Material for the task ::
%%
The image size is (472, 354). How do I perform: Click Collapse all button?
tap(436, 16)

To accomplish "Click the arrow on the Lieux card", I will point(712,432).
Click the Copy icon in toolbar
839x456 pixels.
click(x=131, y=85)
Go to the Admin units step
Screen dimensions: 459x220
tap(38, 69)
%%
Exercise description :: Each of the entries above should be written out again exactly.

Exercise result ::
The image size is (472, 354). How do I perform: Click Collapse all button?
tap(436, 16)

To accomplish "Click the arrow on the Lieux card", I will point(712,432).
Click the Copy icon in toolbar
839x456 pixels.
click(x=131, y=85)
Go to the Admin units step
Screen dimensions: 459x220
tap(38, 69)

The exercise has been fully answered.